0

I'm developing one site, my dates are encrypted in AES-256-OFB with functions of MySql, in this way I encrypt and decrypt in End To End, right?

If it is true, how resolve attack by Middle Man, in addition to using SSL? Are there any encryptions for this?

Explain me all. I know next to nothing about security. Help me. Thanks To all.

Roham Rafii
  • 2,929
  • 7
  • 35
  • 49
Hsrtick
  • 9
  • 4
  • You're heading for a world of pain if you start encrypting the data you insert into the database rather than using an encrypted filesystem – symcbean Sep 23 '15 at 23:08
  • TLS is mentioned below; use that. If you are just curious by what mechanism MITM is foiled, an easy way is by proper use of a message authentication code or MAC. See the problem with OFB alone is that a pseudorandom stream is XOR'd with plaintext. If the MITM wants to change the last block and knows the plaintext, he can XOR the crypto with that plaintext and XOR again with his own plaintext.
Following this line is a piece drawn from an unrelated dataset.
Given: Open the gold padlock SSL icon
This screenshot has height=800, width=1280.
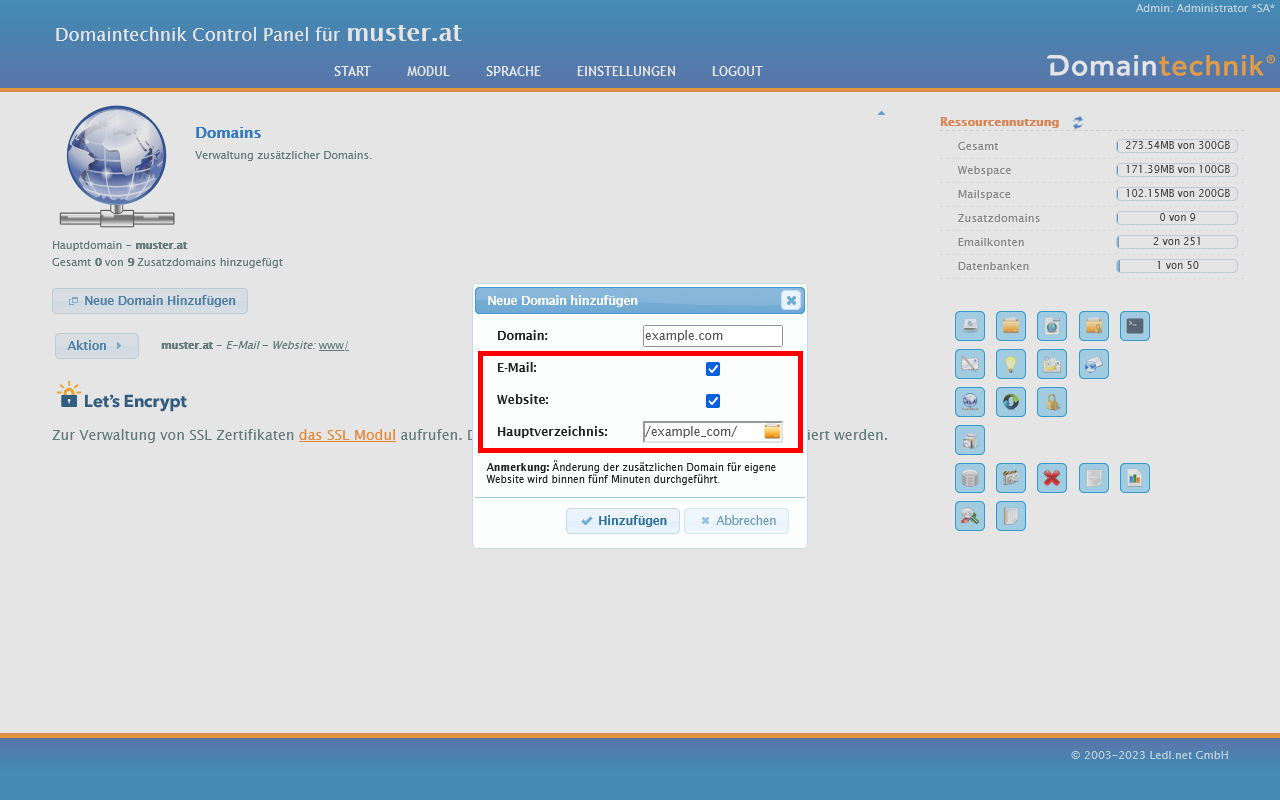Looking at the screenshot, I should tap(1051, 402).
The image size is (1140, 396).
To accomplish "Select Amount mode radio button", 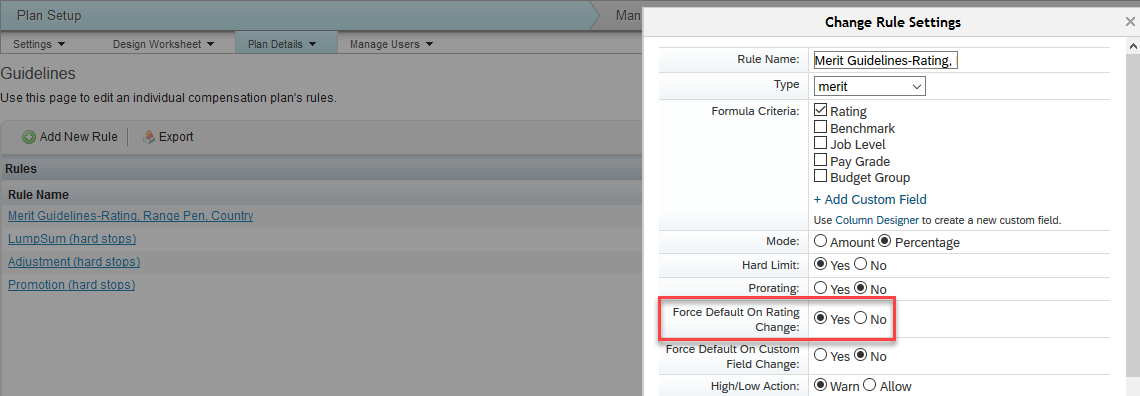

Then it will decrypt without error to say whatever he wants it to say. The MAC would reveal the alteration. But just use TLS for practical applications. – WDS Sep 24 '15 at 00:49
  • @WDS For you what is the best mode for aes 256 (ecb,cbc,cfb1,cfb8,cfb128,ofb)? – Hsrtick Sep 26 '15 at 16:06
  • @symcbean What do you meen? – Hsrtick Sep 26 '15 at 16:07
  • No range queries, no partial matching, no sorting, limit on what you can do in procedures without injecting the encryption key (which rather defeats the purpose of encrypting).... – symcbean Sep 26 '15 at 23:18

1 Answers1

1

TLS already protects against man-in-the-middle attacks (within the transport protocol). If you apply it correctly, you should be safe against them.

Maarten Bodewes
  • 90,524
  • 13
  • 150
  • 263